§ What you have to do: The answer must be every line from the entries below that includes "agent".

___ Supplied records ___

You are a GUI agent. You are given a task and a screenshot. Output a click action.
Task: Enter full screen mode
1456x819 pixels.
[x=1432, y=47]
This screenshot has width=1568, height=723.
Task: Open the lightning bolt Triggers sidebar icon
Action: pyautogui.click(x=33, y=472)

___
___ Supplied records ___

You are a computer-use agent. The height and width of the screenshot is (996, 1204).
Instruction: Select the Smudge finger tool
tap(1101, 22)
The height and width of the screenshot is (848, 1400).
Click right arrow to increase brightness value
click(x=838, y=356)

___

§ Answer area:
You are a GUI agent. You are given a task and a screenshot. Output a click action.
You are a computer-use agent. The height and width of the screenshot is (996, 1204).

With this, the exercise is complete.